US Bikeshare Data Analysis Project

28th April '20

Overview:

In this project, Python is used to explore data related to bike share systems for three major cities in the United States — Chicago, New York City, and Washington.

  • The source code takes in raw input from the user to create an interactive experience.
  • According to the input the code will import the data and will provide information by computing descriptive statistics.

Files used:

Code explained in Detail:

How the program works:

The code developed takes in raw input to create an interactive experience in the terminal that answers questions about the dataset. The experience is interactive because depending on a user's input, the answers to the questions will change! There are four questions that will change the answers:

  • Please choose City Name between Chicago , New york City and Washington to explore?
  • Would you like to filter the data by month, day, or not at all?
  • (If they chose month) Which month - January, February, March, April, May, or June?
  • (If they chose day) Which day - Monday, Tuesday, Wednesday, Thursday, Friday, Saturday, or Sunday?

The answers to the questions above will determine the city and timeframe on which you'll do data analysis. After filtering the dataset, users will see the statistical result of the data, and choose to start again or exit.

The Datasets:

Randomly selected data for the first six months of 2017 are provided for all three cities. All three of the data files contain the same core six (6) columns:

  • Start Time (e.g., 2017-01-01 00:07:57)
  • End Time (e.g., 2017-01-01 00:20:53)
  • Trip Duration (in seconds - e.g., 776)
  • Start Station (e.g., Broadway & Barry Ave)
  • End Station (e.g., Sedgwick St & North Ave)
  • User Type (Subscriber or Customer)

The Chicago and New York City files also have the following two columns:

  • Gender
  • Birth Year

Statistics Computed:

The code helps user to tell about bike share use in Chicago, New York City and Washington by computing a variety of descriptive statistics.
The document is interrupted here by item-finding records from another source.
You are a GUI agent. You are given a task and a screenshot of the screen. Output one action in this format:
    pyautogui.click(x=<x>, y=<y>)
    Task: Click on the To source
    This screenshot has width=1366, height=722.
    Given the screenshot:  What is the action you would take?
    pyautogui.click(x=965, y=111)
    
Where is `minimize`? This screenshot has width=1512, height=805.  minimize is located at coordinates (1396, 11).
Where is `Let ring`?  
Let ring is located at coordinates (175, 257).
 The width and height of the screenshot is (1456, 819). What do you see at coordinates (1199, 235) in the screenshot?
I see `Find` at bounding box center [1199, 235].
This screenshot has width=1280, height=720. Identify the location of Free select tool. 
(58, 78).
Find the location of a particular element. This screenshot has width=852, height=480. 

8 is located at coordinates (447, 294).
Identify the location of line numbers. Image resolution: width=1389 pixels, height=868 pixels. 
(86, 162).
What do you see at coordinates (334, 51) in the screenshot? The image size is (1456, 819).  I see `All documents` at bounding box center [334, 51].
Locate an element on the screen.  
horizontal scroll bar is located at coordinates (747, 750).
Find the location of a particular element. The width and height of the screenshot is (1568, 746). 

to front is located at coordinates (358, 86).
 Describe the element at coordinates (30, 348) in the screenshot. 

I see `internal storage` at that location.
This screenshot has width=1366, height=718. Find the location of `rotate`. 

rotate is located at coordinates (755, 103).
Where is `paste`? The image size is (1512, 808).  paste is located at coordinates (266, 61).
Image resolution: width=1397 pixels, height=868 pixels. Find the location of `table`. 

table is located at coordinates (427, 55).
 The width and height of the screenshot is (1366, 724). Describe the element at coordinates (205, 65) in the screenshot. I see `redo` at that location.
In this project, the code output will provide the following information:

  • Popular times of travel (i.e., occurs most often in the start time):

    • most common month
    • most common day of week
    • most common hour of day
  • Popular stations and trip:

    • most common start station
    • most common end station
    • most common trip from start to end (i.e., most frequent combination of start station and end station)
  • Trip duration:

    • total travel time
    • average travel time
  • User info:

    • counts of each user type
    • counts of each gender (only available for NYC and Chicago)
    • earliest, most recent, most common year of birth (only available for NYC and Chicago)